Experts that News18 spoke to have, however, weighed in on the numbers put forth by the agency. While they acknowledged the trend of rising incidence of crime, they also raised doubts on how the agency arrived at these numbers.

The National Crime Records Bureau (NCRB) released its annual crime data last week and according to it, there were about 12,317 cybercrime cases in 2016. This is a 6% rise as compared to 2015.
Uttar Pradesh, with 2,639 cases reported the highest number of cases of cybercrime accounting for 21.4% of the total, followed by Maharashtra with 19.3% or 2,380 cases and Karnataka with 8.9% or 1,101 cases in 2016.

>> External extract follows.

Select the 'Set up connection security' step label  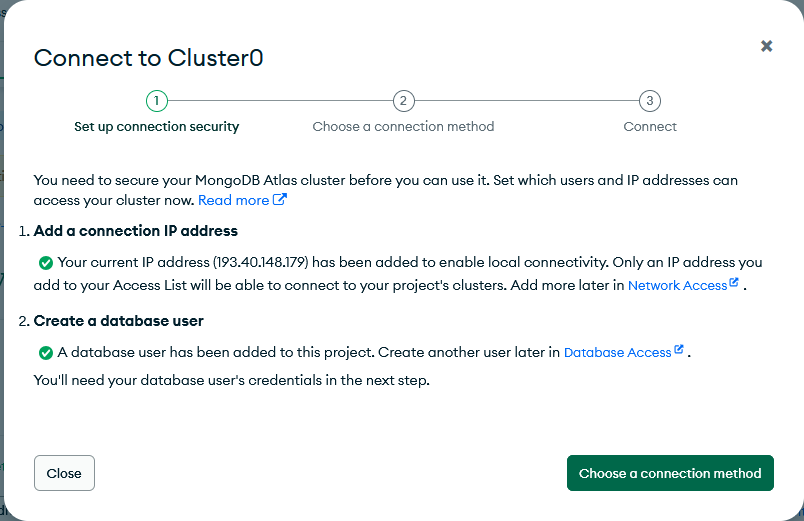tap(157, 127)
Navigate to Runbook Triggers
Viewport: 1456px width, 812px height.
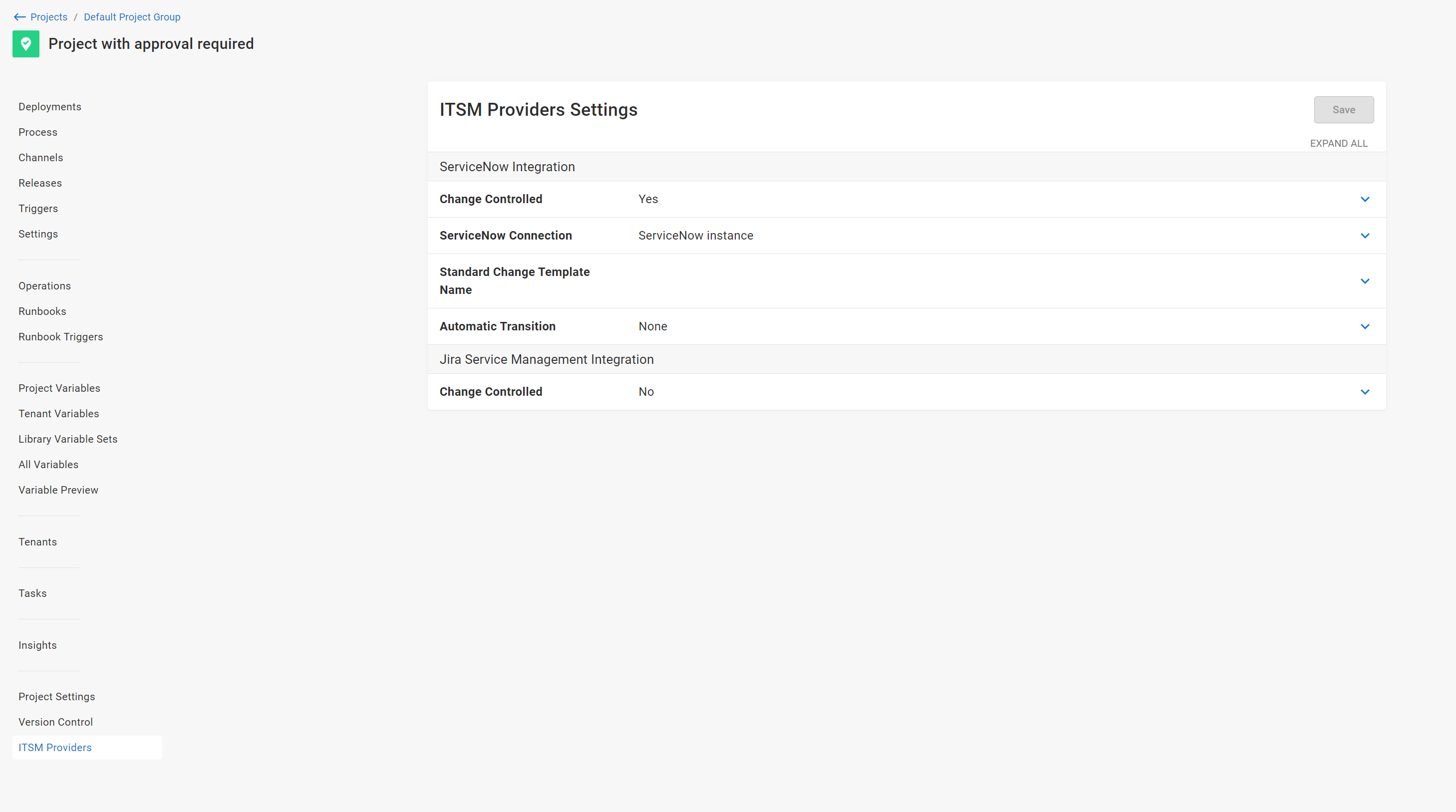coord(60,336)
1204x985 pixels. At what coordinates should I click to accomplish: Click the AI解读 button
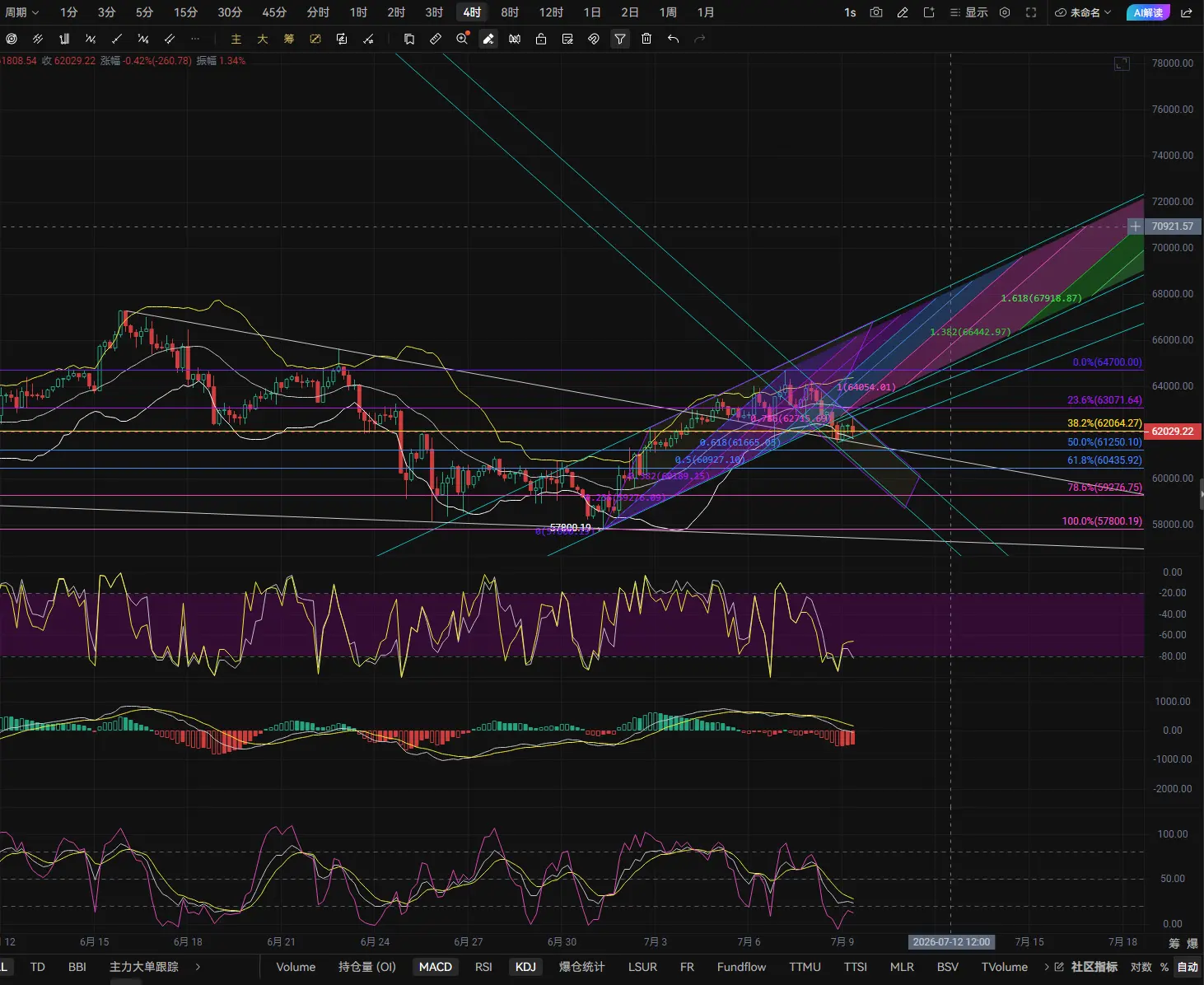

However, experts say about 90% of cybercrime cases go unreported.

Recording Cyber Crimes

Earlier this year, a 26-year-old woman walked into Delhi Police’s cyber cell to report a fake profile of hers on a dating/hook-up website. The case resulted in a complaint, but not an FIR. The case was eventually closed after the social networking site refused to divulge details of the accused persons to the police.

For the woman, she was glad that her complaint was lodged and properly looked into, as she was told by the police officials. In layman terms and as per the laws of the country, this amounts to a cyber case. However, chances of the case counting among number of cases mentioned in the National Crime Records Bureau data are bleak.

The NCRB relies on police records, which in turn categorises a case as a cybercrime incident only if there was an FIR.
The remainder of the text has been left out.